* BEGIN *

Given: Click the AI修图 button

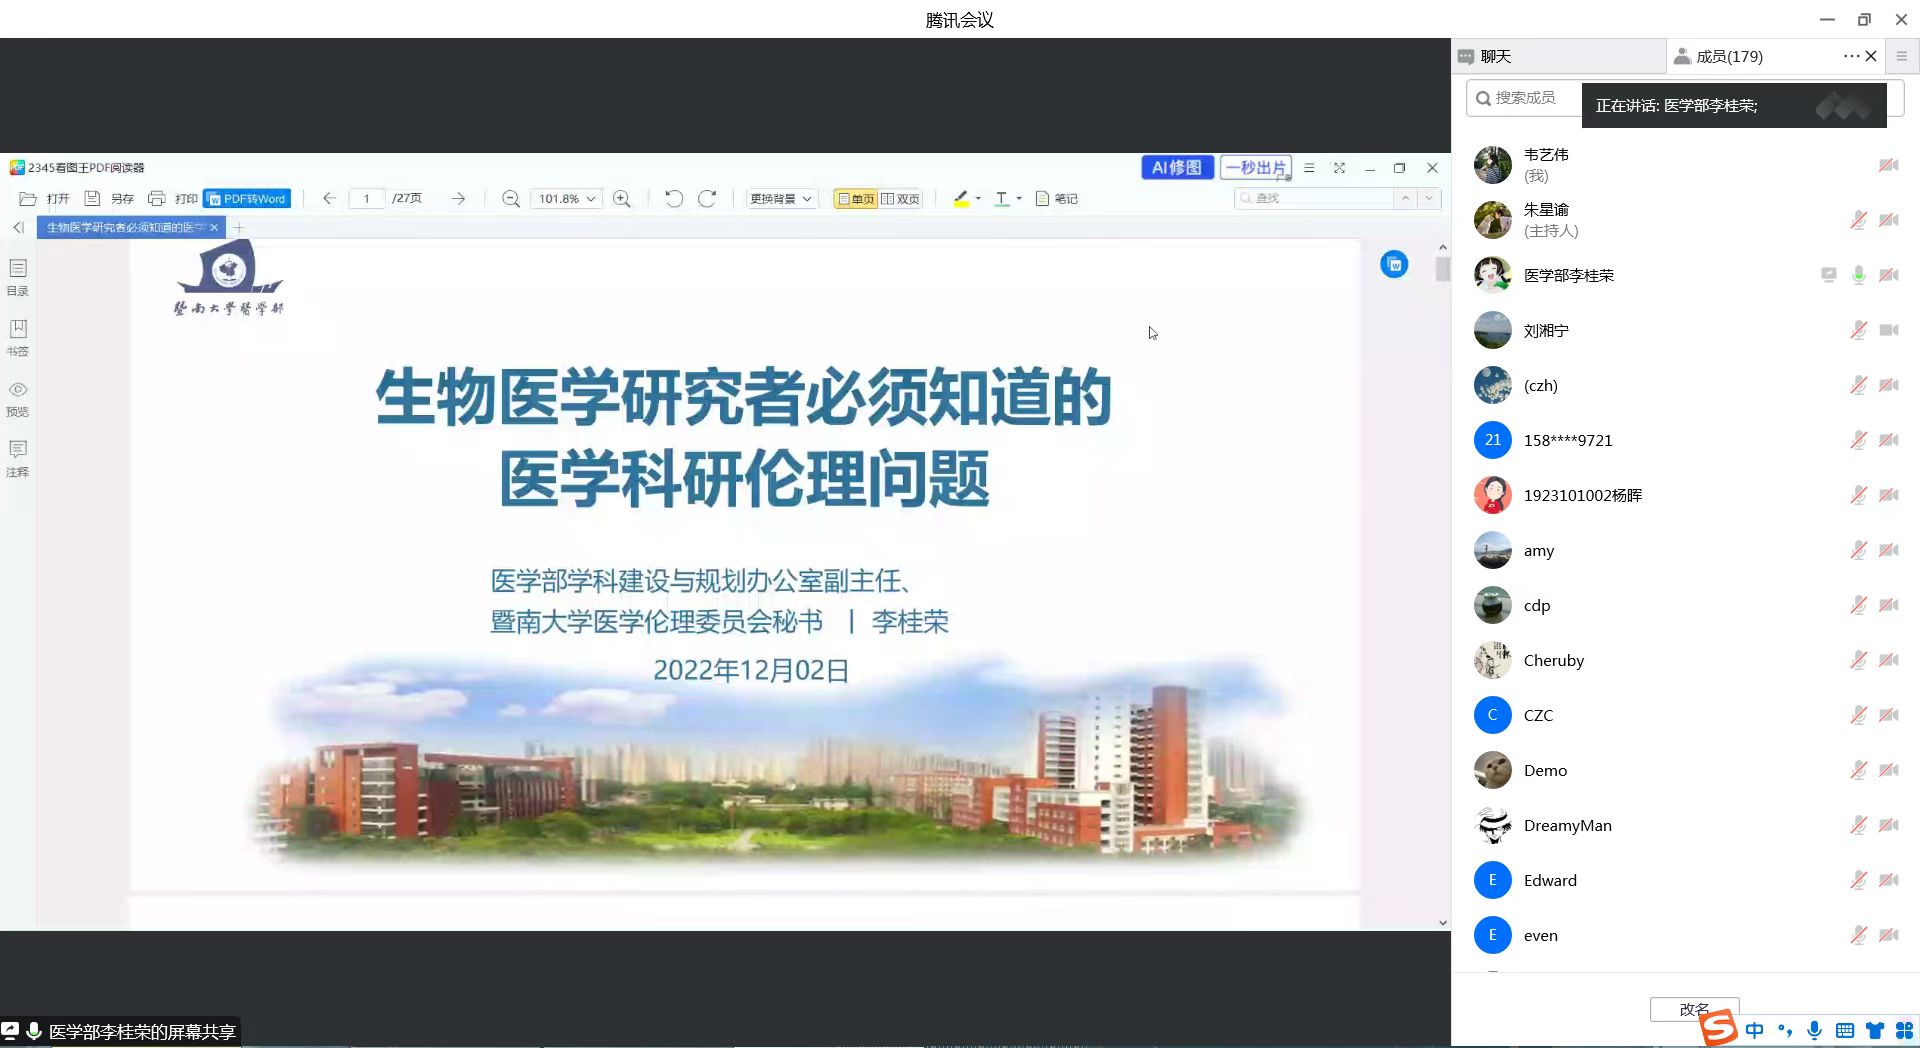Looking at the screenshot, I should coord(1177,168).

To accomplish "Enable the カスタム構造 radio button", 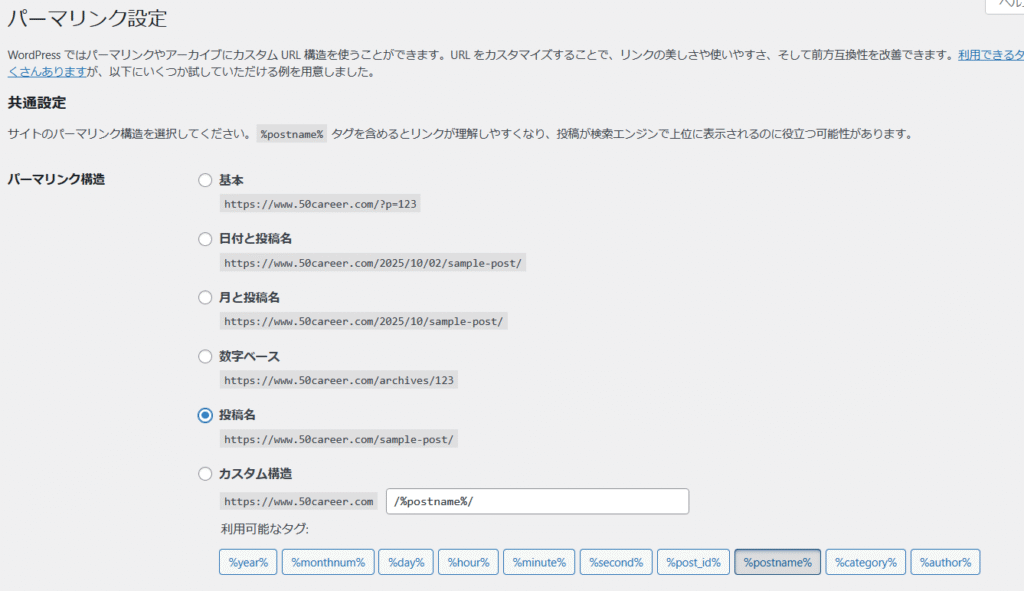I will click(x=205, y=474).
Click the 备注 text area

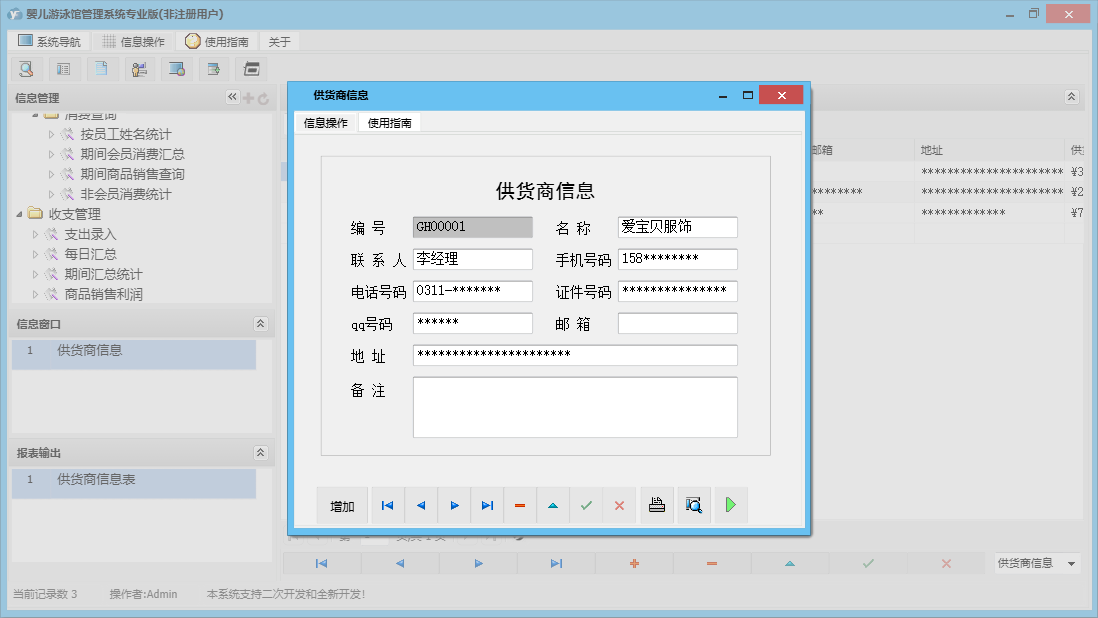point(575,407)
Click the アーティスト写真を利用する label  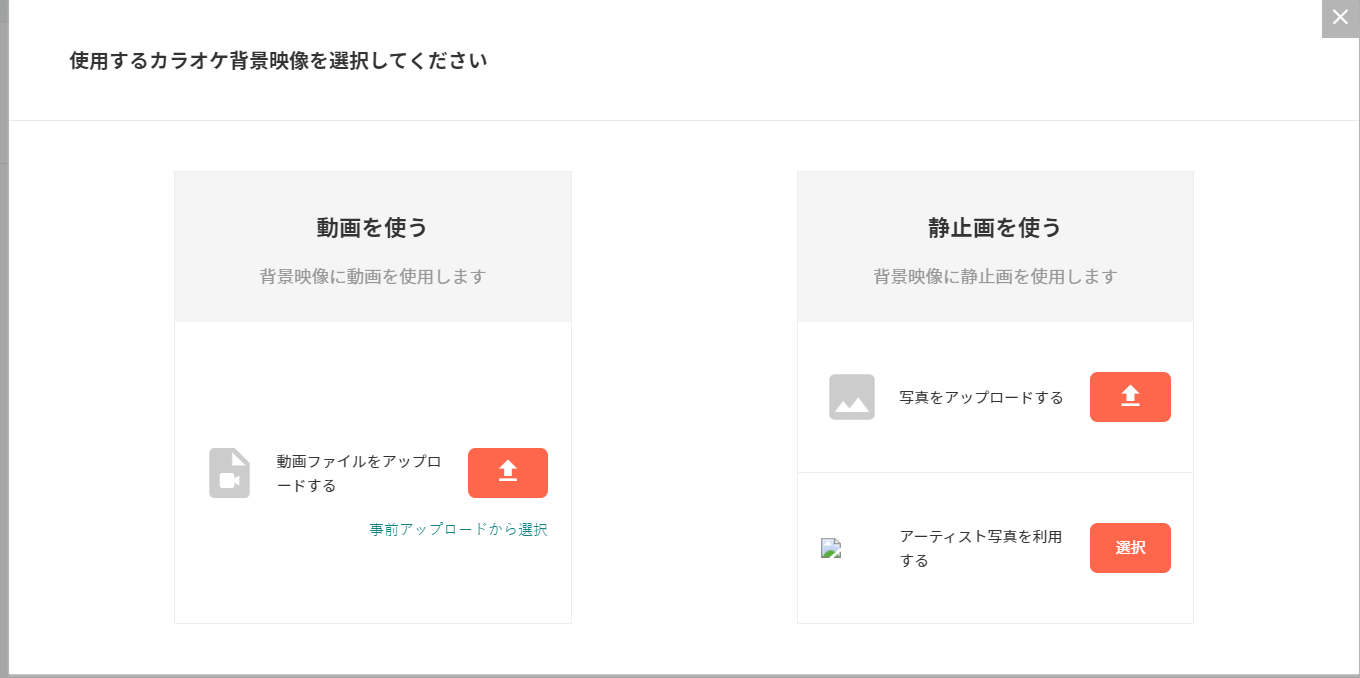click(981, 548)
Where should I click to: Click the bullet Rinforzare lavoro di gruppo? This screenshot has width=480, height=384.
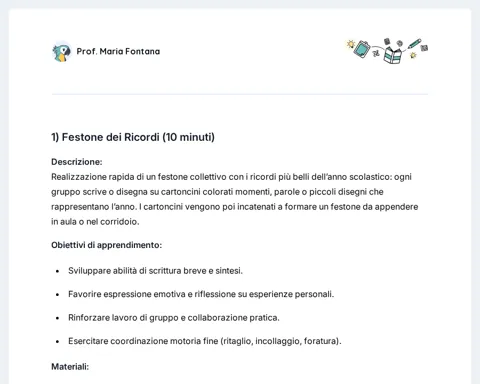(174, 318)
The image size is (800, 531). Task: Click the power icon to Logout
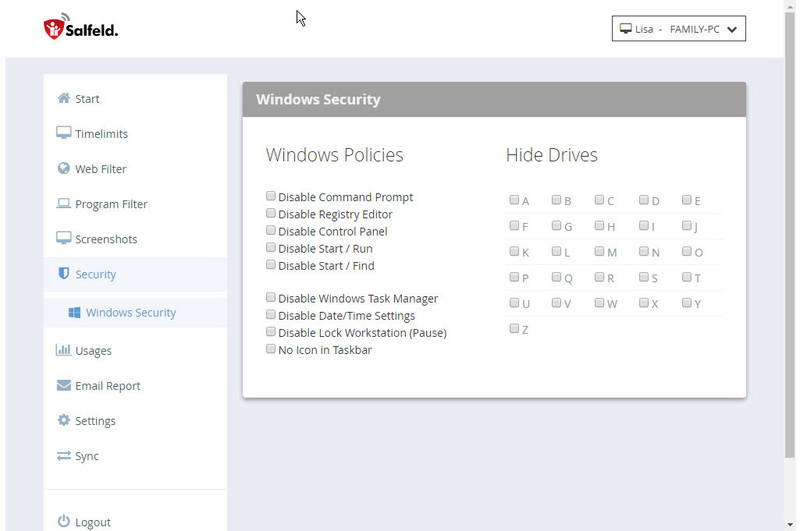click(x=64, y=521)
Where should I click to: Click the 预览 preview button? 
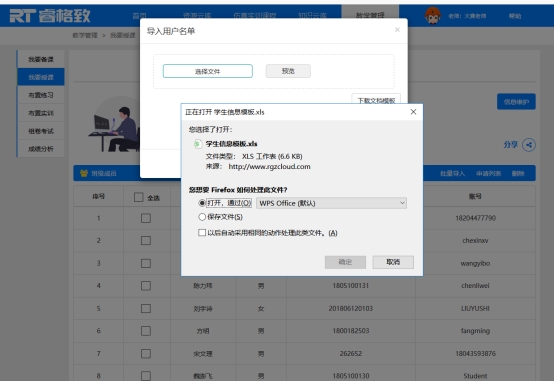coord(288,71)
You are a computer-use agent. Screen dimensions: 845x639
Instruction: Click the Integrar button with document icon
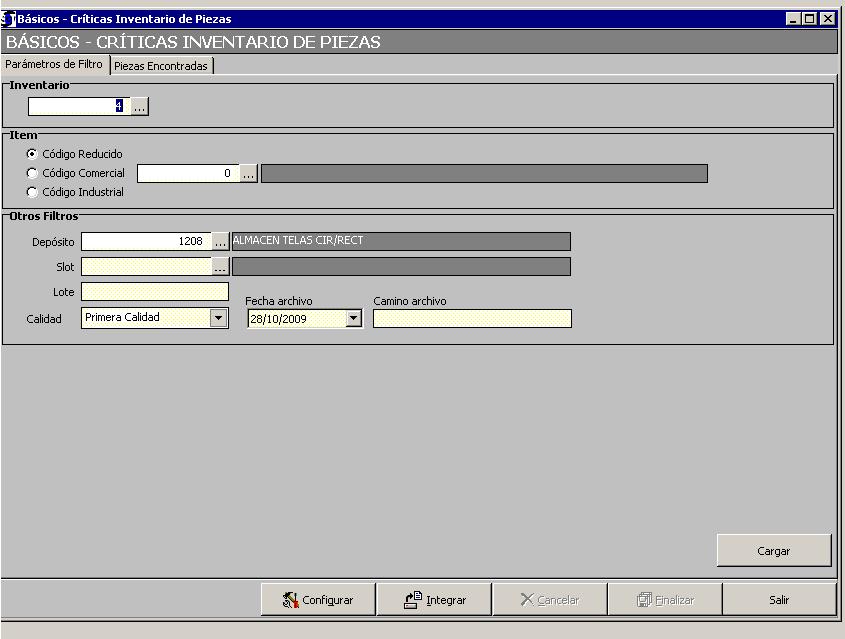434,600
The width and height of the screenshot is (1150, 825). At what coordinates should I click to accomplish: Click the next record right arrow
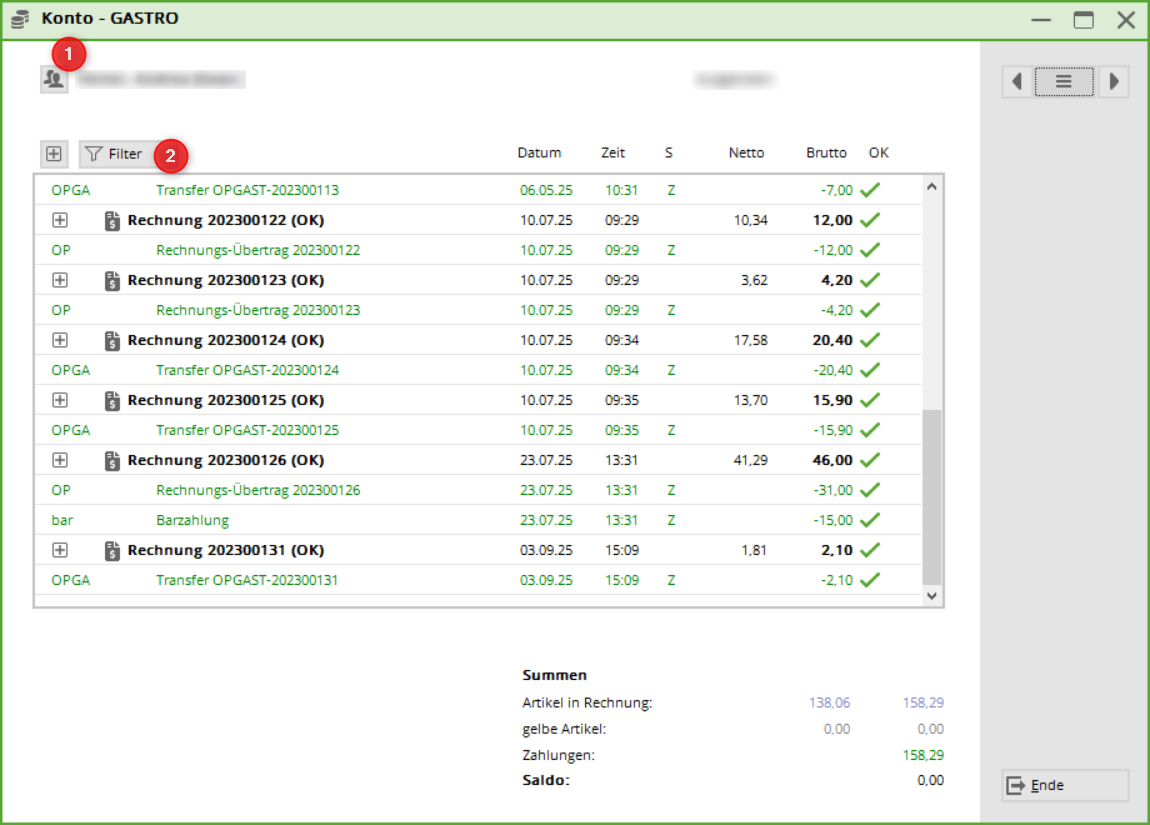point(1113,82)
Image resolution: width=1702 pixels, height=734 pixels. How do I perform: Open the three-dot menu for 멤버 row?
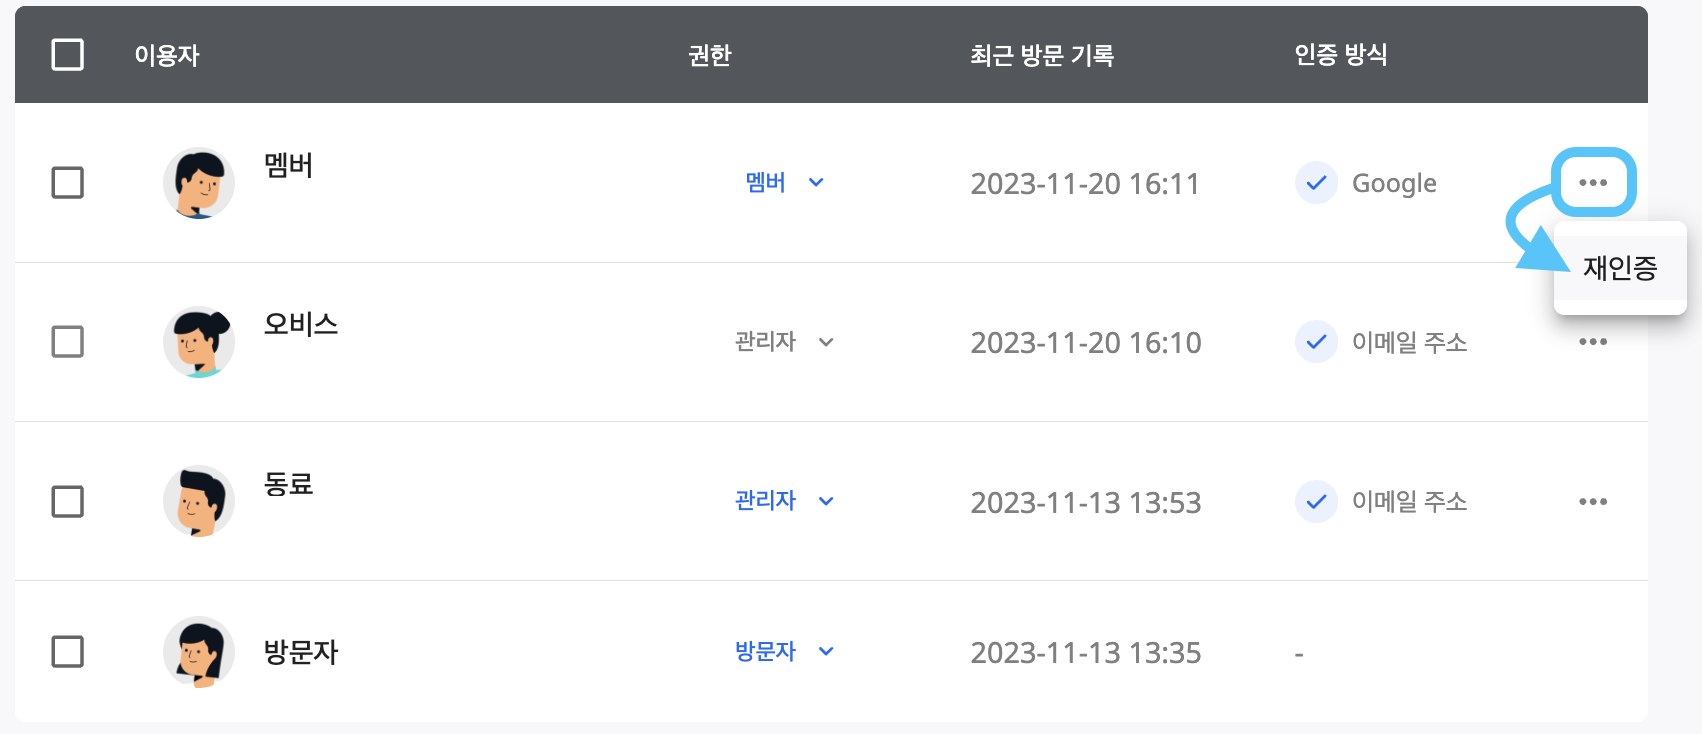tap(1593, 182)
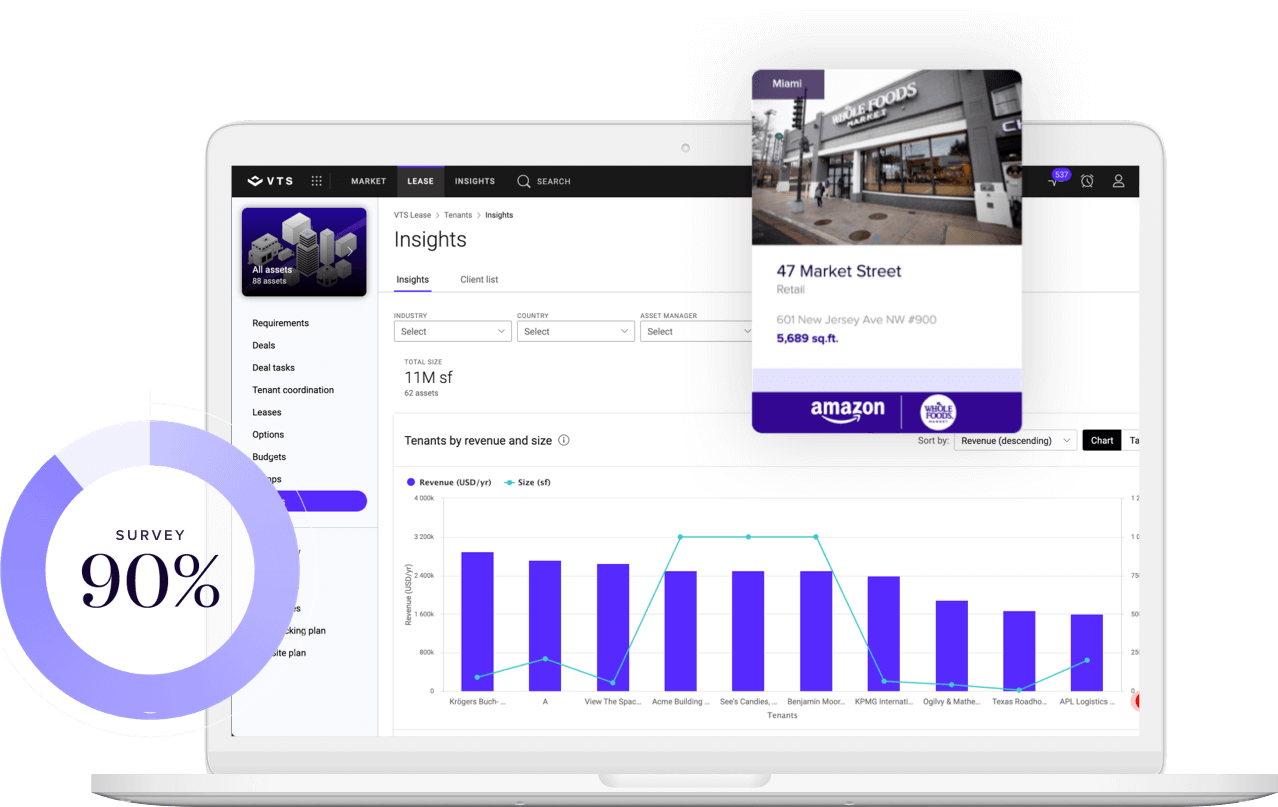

* END *

• _Brief_:
Copy the entries word for word, from the line containing "Image resolution: width=1702" through the end of the entries, and leave the pictures out.

• _Complete output_:
Image resolution: width=1702 pixels, height=734 pixels. How do I perform: Open the three-dot menu for 멤버 row?
tap(1593, 182)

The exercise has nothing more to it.